Levels in the pound dollar exchange rate remain elevated despite a firmer dollar paring back some losses. US data still isn’t particularly impressing and this is going to keep the currency on the back foot.
The early sell off in sterling has fueled an aggressive rebound highlighting the dollar’s vulnerability.
"Only an hour ago trading at 1.66 was proving difficult, giving the dollar some breathing room. It seems like the dollar needs a lot more than a light calendar to drive investors back into the dollar," says Saha Nugent at Caxton FX.
We do however warn that there are those that view current levels in GBP/USD as being overvalued; Barclays are suggesting traders position for weakness in coming months as the rate finds true value once more.
A look at the US dollar exchange rate complex shows:
UK retail sales came in weaker than expected, however this mostly offset the sharp rise seen in December.
The series is typically quite volatile on a month on month basis and while the weak print prompted an initial GBP sell-off this was quickly reversed.
"This week will be relatively quiet data wise compared to last week. Q4 GDP revision will likely provide the highlight, though no change is expected. We still favour GBP/USD to the upside. We expect potential GBP demand related to the Vodafone-Verizon deal and the continued softness in US data should see GBP/USD remain well supported," says a note concerning the pound / US dollar exchange rate outlook from Lloyds Bank Research.

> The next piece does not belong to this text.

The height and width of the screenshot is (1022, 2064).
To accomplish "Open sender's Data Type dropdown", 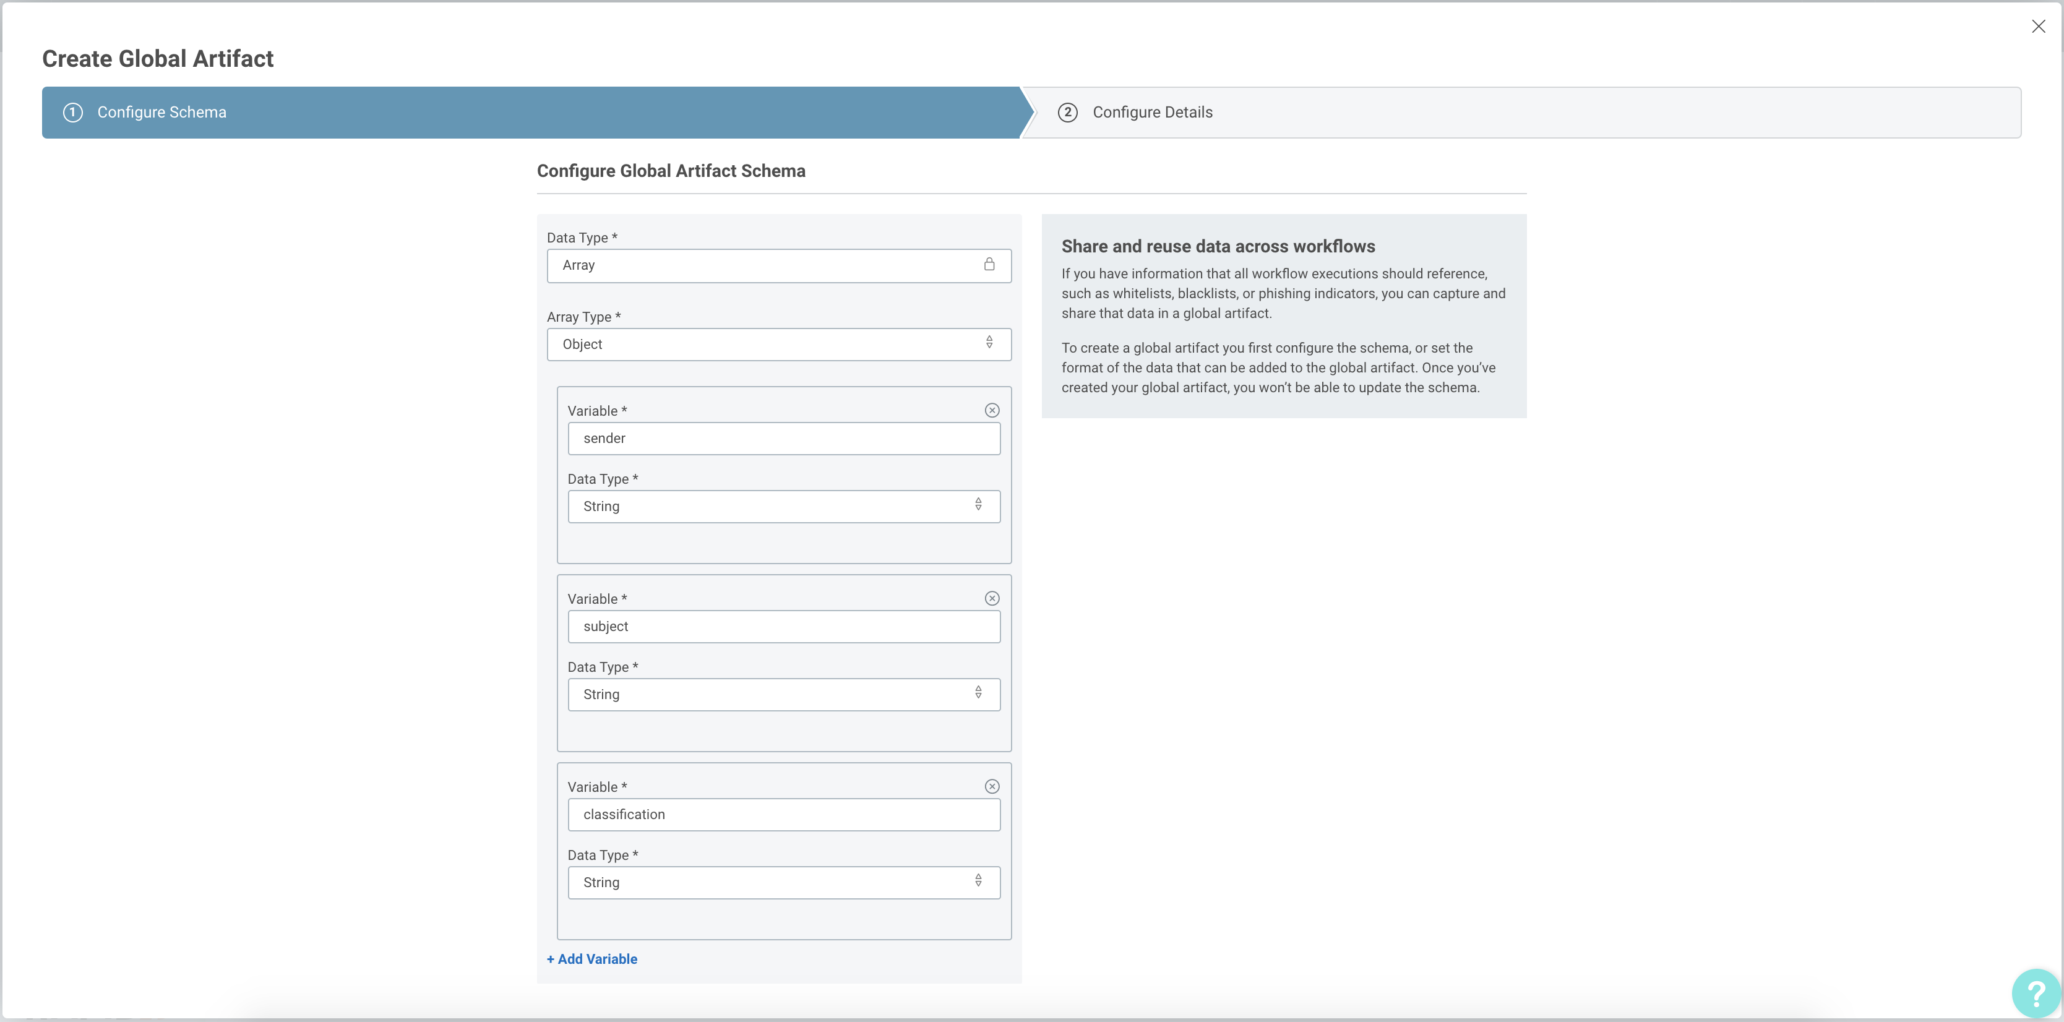I will 783,505.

Outlook for Pound Dollar Rate: 1.7 ahead?
Analysts at Citigroup have updated clients on where they see the headline Cable pair heading:
"Citi analysts expect the U.K. economy to grow 3.3% in 2014 due to strong property market, consumption and investment.
"The BOE may hike rates in Q4 2014. Interest rate differential may underpin the GBP.
"However, there are signs of deterioration in the U.K. current account recently and Scottish independence referendum will be held in September, which may restrain the pound in the medium and long term.
"GBP/USD may test higher to 1.6876- 1.7042 (13.10-13.22), with support at 1.6526 (12.82)."
Meanwhile, Kathy Lien at BK Asset Management says the 1.66 support level in GBP/USD is key, "if M&A flows keep the currency pair above 1.66, a slow climb upwards is possible. However if the support level gives way, we could see a steeper slide down to 1.64."